Our finding concerning different serum copeptin depending on gender warrants further discussion. There was one study published on copeptin concentration in children which reported contrary results: copeptin levels have been reported to be higher in pubertal boys than pubertal girls, but the difference was nonexistent in prepubertal children [34]. The median age of our patients was 11.5 years, and considering delayed puberty in many cystic fibrosis patients, most of them were prepubertal. The difference between boys and girls in our study disappeared during PE, indicating the strong influence of inflammation on copeptin concentration, surpassing the possible differences arising from gender differences.

The complex nature of cystic fibrosis with inflammation, stress response, and decompensating multiple organs renders in difficult to find a single biomarker responsive to all the aspects of the disease. Monitoring simple inflammatory biomarkers or pulmonary function might be insufficient to account for the complex interactions leading to disease progression and patient deterioration. A biomarker of disease severity might help in stratifying patients for clinical studies. It also might be a useful tool in discussions with patients and families concerning the disease progression and outcome. As shown previously, different biomarkers might be used as complementary tools for identifying patients with a higher risk of deterioration and improve their outcomes [30]. In this context, serum and sputum copeptin levels in CF patients might provide an additional clinically relevant information.

The main limitation of our study is the small sample size in a single institutional study.
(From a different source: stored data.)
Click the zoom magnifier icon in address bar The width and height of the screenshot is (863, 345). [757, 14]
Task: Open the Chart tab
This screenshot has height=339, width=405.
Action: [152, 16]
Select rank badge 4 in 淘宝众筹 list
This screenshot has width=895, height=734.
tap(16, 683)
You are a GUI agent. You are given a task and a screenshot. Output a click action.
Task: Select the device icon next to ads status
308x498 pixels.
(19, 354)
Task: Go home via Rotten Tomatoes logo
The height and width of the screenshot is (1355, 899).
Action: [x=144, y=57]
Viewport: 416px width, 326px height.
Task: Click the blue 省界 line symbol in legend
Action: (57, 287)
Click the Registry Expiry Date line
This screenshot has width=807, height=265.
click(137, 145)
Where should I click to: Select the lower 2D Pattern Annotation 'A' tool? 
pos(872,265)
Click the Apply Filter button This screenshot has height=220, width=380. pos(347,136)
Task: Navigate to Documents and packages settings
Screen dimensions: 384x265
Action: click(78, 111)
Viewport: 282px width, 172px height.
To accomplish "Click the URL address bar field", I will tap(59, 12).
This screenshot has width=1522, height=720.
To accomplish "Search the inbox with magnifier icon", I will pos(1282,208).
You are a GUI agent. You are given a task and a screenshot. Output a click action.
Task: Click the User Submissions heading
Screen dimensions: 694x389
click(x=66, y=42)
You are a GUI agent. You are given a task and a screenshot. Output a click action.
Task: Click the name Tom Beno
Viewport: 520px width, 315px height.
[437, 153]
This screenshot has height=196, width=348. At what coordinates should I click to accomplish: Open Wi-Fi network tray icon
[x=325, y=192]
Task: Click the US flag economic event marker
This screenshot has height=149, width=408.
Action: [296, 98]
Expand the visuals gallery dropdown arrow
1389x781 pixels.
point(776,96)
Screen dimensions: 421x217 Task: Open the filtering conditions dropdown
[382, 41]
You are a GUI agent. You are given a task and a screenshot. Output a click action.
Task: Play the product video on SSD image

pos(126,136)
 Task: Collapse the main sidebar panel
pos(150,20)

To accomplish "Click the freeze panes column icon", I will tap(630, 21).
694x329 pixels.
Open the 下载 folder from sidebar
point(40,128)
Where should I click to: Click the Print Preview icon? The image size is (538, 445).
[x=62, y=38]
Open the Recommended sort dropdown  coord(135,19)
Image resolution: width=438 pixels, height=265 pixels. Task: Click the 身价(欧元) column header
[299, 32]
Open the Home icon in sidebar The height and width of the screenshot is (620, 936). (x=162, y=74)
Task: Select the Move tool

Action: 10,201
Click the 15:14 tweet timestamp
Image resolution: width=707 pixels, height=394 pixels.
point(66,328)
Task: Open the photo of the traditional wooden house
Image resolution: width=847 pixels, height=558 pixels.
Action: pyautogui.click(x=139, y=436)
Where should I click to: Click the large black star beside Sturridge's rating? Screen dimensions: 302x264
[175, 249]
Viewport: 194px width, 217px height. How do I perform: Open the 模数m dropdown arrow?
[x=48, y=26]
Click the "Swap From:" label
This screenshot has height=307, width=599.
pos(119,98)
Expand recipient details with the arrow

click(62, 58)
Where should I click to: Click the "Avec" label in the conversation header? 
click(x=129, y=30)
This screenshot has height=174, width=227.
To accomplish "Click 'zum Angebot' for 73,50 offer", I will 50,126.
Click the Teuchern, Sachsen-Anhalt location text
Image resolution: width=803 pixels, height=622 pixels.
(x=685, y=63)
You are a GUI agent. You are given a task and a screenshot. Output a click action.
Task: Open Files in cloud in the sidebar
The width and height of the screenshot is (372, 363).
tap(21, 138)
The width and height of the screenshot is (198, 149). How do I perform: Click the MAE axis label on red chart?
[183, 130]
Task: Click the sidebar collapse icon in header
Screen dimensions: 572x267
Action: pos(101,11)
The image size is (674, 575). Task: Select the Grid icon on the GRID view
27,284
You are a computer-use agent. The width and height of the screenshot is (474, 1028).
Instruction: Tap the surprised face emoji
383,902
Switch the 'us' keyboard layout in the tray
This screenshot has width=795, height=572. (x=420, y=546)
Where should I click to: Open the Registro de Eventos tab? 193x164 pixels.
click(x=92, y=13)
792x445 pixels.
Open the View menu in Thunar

The study was underpowered in regard to serum copeptin correlation; for sputum, the calculated power was close to required 80%. The strength of the study, however, is that we analyzed patients from the same institution undergoing uniform diagnostic and therapeutic regimen that guarantee a homogenous sample. Moreover, the CF patients were analyzed in different stages of the disease and we collected multiple data reflecting diverse aspects of the disease as well as the patients' perception of the disease burden.

5. Conclusions

We reported for the first time that copeptin concentrations correlate with CF severity measured with the Shwachman-Kulczycki score which thus may be a biomarker of symptoms severity but may not be useful to detect exacerbation. However, further studies including larger sample size are necessary to verify our findings.